╭─ SUPPLIED RECORDS

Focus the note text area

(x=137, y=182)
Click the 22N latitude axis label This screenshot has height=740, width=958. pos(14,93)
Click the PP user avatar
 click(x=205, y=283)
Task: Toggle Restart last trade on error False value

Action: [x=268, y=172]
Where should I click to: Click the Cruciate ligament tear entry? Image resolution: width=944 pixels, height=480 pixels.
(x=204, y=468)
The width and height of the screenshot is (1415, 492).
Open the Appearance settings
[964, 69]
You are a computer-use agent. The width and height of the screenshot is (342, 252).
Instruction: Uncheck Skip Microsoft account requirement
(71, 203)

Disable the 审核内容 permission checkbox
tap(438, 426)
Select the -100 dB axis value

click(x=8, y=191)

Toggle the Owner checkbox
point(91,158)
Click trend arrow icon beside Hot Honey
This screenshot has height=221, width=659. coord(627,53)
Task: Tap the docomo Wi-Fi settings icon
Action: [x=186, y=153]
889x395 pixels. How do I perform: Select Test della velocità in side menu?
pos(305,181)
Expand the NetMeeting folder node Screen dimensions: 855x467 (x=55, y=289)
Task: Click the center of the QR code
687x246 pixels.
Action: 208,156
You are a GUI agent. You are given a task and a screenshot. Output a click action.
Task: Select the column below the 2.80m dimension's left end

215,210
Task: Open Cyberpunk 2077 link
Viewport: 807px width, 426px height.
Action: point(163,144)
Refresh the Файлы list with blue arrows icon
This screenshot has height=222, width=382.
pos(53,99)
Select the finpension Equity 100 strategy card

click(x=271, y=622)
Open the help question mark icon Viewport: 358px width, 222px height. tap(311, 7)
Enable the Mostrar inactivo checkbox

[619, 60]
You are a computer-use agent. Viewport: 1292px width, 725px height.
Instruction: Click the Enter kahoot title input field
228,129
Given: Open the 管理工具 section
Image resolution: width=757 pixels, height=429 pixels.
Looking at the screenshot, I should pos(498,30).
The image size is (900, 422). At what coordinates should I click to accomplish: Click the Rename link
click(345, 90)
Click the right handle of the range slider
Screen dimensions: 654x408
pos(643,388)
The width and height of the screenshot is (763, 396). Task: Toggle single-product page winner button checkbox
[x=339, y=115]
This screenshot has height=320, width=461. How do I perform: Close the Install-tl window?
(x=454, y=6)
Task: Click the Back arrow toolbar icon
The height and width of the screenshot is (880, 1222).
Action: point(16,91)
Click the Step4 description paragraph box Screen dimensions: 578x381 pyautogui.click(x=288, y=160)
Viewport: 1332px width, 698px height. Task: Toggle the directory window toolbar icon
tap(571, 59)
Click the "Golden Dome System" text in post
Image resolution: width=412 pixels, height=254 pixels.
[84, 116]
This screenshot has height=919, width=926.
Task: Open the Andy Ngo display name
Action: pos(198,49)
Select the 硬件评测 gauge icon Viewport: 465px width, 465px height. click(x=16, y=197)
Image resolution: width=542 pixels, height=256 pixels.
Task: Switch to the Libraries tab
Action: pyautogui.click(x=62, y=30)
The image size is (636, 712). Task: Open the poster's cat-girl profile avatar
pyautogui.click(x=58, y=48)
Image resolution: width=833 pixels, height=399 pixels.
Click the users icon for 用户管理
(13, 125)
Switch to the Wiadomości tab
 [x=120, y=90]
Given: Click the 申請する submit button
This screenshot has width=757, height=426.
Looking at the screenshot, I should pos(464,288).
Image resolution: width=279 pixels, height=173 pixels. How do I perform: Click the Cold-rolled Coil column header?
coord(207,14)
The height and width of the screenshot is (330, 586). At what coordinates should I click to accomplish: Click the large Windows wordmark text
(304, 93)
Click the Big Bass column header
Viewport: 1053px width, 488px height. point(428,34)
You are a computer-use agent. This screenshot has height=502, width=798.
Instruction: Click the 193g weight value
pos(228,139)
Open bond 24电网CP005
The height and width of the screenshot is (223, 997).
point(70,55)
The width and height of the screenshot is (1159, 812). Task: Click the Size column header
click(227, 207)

╰─

• ASSIGNED TASK:
Exact copies of all the entries above should be returned.

• SOLUTION TO THIS EXERCISE:
Focus the note text area

(x=137, y=182)
Click the 22N latitude axis label This screenshot has height=740, width=958. pos(14,93)
Click the PP user avatar
 click(x=205, y=283)
Task: Toggle Restart last trade on error False value

Action: [x=268, y=172]
Where should I click to: Click the Cruciate ligament tear entry? Image resolution: width=944 pixels, height=480 pixels.
(x=204, y=468)
The width and height of the screenshot is (1415, 492).
Open the Appearance settings
[964, 69]
You are a computer-use agent. The width and height of the screenshot is (342, 252).
Instruction: Uncheck Skip Microsoft account requirement
(71, 203)

Disable the 审核内容 permission checkbox
tap(438, 426)
Select the -100 dB axis value

click(x=8, y=191)

Toggle the Owner checkbox
point(91,158)
Click trend arrow icon beside Hot Honey
This screenshot has height=221, width=659. coord(627,53)
Task: Tap the docomo Wi-Fi settings icon
Action: [x=186, y=153]
889x395 pixels. How do I perform: Select Test della velocità in side menu?
pos(305,181)
Expand the NetMeeting folder node Screen dimensions: 855x467 (x=55, y=289)
Task: Click the center of the QR code
687x246 pixels.
Action: 208,156
You are a GUI agent. You are given a task and a screenshot. Output a click action.
Task: Select the column below the 2.80m dimension's left end

215,210
Task: Open Cyberpunk 2077 link
Viewport: 807px width, 426px height.
Action: point(163,144)
Refresh the Файлы list with blue arrows icon
This screenshot has height=222, width=382.
pos(53,99)
Select the finpension Equity 100 strategy card

click(x=271, y=622)
Open the help question mark icon Viewport: 358px width, 222px height. tap(311, 7)
Enable the Mostrar inactivo checkbox

[619, 60]
You are a computer-use agent. Viewport: 1292px width, 725px height.
Instruction: Click the Enter kahoot title input field
228,129
Given: Open the 管理工具 section
Image resolution: width=757 pixels, height=429 pixels.
Looking at the screenshot, I should pos(498,30).
The image size is (900, 422). At what coordinates should I click to accomplish: Click the Rename link
click(345, 90)
Click the right handle of the range slider
Screen dimensions: 654x408
pos(643,388)
The width and height of the screenshot is (763, 396). Task: Toggle single-product page winner button checkbox
[x=339, y=115]
This screenshot has height=320, width=461. How do I perform: Close the Install-tl window?
(x=454, y=6)
Task: Click the Back arrow toolbar icon
The height and width of the screenshot is (880, 1222).
Action: point(16,91)
Click the Step4 description paragraph box Screen dimensions: 578x381 pyautogui.click(x=288, y=160)
Viewport: 1332px width, 698px height. Task: Toggle the directory window toolbar icon
tap(571, 59)
Click the "Golden Dome System" text in post
Image resolution: width=412 pixels, height=254 pixels.
[84, 116]
This screenshot has height=919, width=926.
Task: Open the Andy Ngo display name
Action: pos(198,49)
Select the 硬件评测 gauge icon Viewport: 465px width, 465px height. click(x=16, y=197)
Image resolution: width=542 pixels, height=256 pixels.
Task: Switch to the Libraries tab
Action: pyautogui.click(x=62, y=30)
The image size is (636, 712). Task: Open the poster's cat-girl profile avatar
pyautogui.click(x=58, y=48)
Image resolution: width=833 pixels, height=399 pixels.
Click the users icon for 用户管理
(13, 125)
Switch to the Wiadomości tab
 [x=120, y=90]
Given: Click the 申請する submit button
This screenshot has width=757, height=426.
Looking at the screenshot, I should pos(464,288).
Image resolution: width=279 pixels, height=173 pixels. How do I perform: Click the Cold-rolled Coil column header?
coord(207,14)
The height and width of the screenshot is (330, 586). At what coordinates should I click to accomplish: Click the large Windows wordmark text
(304, 93)
Click the Big Bass column header
Viewport: 1053px width, 488px height. point(428,34)
You are a computer-use agent. This screenshot has height=502, width=798.
Instruction: Click the 193g weight value
pos(228,139)
Open bond 24电网CP005
The height and width of the screenshot is (223, 997).
point(70,55)
The width and height of the screenshot is (1159, 812). Task: Click the Size column header
click(227, 207)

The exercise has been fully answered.